Exercise details: Of all the lines below, return only those starting with the line holding "You are a computer-use agent. Image" and going on through the line holding "You are a computer-use agent. The image size is (1512, 795).", exactly as written.

Data:
= = = = = = =

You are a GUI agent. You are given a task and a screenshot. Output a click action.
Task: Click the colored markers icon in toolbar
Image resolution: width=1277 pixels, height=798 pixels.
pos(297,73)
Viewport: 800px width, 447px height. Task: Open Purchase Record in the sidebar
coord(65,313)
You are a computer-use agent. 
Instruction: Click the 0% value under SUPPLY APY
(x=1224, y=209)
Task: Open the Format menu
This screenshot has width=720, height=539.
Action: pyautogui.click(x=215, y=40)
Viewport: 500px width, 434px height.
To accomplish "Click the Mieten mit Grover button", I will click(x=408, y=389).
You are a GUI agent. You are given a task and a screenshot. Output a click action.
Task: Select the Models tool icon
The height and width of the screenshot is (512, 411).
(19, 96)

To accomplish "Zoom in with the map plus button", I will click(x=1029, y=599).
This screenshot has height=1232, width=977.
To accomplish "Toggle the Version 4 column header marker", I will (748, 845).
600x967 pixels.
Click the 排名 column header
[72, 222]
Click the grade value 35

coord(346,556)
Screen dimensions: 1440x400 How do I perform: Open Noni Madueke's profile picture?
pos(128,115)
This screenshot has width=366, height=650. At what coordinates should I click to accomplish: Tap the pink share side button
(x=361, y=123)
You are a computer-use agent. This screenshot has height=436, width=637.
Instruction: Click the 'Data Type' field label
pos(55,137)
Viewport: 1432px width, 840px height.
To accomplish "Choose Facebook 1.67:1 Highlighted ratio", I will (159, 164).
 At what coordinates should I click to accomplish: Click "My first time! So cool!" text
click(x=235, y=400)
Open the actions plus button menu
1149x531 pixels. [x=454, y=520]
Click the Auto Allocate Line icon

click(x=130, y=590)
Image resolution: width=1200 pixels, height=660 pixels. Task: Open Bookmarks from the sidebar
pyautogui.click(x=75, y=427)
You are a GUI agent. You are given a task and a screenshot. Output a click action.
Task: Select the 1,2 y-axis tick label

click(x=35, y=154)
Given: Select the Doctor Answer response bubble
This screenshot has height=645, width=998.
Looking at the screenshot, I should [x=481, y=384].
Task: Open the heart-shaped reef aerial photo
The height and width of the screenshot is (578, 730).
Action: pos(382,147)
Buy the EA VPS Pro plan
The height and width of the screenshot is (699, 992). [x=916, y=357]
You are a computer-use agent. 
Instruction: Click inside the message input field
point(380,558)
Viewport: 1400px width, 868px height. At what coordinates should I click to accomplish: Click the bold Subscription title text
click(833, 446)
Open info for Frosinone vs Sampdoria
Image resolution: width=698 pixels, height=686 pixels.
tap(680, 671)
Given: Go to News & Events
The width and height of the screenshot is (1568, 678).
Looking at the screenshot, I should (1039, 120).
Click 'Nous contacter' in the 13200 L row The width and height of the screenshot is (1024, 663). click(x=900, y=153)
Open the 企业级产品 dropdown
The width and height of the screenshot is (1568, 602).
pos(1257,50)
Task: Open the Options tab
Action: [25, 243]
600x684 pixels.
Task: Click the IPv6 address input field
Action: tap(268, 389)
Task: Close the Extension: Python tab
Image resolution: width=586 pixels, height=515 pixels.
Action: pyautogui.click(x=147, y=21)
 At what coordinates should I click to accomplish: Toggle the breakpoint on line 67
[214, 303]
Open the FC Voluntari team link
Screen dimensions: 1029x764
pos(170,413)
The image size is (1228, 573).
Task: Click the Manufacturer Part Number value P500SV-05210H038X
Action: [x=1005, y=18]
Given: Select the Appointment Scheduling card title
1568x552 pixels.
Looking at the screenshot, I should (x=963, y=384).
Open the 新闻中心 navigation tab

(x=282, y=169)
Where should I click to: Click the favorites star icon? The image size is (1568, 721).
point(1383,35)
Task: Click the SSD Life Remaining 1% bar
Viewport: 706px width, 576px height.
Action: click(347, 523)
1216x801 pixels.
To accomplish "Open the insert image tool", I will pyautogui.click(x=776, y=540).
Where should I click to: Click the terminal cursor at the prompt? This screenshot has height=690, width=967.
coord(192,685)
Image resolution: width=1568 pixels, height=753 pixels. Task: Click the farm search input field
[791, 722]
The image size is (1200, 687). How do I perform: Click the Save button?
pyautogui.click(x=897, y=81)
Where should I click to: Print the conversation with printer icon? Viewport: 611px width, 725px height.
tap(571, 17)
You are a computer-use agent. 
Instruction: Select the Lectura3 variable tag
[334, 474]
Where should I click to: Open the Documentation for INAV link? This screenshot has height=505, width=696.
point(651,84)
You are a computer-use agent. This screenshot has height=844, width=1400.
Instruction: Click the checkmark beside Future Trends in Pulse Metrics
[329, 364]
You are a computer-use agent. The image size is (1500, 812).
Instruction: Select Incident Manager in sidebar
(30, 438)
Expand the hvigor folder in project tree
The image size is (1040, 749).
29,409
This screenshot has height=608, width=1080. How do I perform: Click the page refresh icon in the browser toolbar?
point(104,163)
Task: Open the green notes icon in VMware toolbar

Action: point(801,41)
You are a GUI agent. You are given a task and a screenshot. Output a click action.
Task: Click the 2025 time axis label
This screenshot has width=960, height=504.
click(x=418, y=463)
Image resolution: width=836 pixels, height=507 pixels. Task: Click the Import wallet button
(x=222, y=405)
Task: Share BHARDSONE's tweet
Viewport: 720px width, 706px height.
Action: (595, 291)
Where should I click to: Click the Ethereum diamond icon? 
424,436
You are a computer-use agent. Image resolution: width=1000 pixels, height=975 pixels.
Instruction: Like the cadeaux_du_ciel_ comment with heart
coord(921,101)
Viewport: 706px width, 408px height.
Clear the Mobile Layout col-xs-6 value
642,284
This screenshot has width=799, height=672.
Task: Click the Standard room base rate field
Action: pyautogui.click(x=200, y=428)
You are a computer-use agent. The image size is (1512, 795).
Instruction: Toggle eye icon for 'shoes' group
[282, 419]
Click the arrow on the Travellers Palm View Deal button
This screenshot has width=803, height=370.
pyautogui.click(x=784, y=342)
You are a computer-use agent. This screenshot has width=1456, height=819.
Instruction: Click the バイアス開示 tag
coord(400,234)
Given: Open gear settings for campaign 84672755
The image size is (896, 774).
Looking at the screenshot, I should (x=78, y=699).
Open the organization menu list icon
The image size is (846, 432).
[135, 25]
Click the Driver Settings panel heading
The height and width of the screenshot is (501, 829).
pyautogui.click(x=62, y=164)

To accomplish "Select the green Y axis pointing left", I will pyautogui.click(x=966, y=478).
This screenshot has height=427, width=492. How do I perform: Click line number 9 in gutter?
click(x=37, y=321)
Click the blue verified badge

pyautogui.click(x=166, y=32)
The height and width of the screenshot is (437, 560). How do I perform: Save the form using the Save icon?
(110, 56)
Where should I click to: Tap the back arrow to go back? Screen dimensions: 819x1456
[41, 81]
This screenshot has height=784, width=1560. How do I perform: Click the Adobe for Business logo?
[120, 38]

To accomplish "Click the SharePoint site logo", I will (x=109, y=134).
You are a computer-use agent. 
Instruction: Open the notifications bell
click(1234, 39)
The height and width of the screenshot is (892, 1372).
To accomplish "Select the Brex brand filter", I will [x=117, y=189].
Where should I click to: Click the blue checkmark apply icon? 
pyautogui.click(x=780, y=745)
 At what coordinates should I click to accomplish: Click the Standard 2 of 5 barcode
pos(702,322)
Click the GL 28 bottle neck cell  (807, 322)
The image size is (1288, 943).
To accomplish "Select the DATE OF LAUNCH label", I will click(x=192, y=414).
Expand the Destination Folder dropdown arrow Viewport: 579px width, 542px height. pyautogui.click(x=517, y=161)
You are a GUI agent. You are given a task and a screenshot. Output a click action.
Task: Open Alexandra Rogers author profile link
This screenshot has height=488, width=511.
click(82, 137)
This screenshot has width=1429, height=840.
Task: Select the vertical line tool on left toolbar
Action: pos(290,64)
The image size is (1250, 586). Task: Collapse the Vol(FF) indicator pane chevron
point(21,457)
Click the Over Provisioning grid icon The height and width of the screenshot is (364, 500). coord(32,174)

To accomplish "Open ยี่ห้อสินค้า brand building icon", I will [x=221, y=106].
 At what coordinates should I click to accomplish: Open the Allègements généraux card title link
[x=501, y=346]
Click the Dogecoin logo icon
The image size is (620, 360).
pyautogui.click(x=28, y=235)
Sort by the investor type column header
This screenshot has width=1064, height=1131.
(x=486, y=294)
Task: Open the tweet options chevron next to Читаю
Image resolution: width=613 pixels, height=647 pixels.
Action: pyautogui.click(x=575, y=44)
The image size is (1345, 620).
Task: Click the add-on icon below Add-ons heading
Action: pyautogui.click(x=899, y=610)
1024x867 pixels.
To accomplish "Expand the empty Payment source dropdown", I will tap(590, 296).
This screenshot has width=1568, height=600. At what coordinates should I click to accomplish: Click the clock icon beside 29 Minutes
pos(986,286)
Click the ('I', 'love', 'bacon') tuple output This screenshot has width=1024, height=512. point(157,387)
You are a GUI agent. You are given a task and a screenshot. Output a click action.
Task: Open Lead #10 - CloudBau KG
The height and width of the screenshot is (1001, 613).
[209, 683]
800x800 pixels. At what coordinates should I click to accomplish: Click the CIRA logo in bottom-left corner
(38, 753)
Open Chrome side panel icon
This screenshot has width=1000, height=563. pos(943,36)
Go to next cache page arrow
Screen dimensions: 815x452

= = = = = = =

Output of the task:
You are a computer-use agent. Image resolution: width=1000 pixels, height=975 pixels.
Instruction: Like the cadeaux_du_ciel_ comment with heart
coord(921,101)
Viewport: 706px width, 408px height.
Clear the Mobile Layout col-xs-6 value
642,284
This screenshot has width=799, height=672.
Task: Click the Standard room base rate field
Action: pyautogui.click(x=200, y=428)
You are a computer-use agent. The image size is (1512, 795).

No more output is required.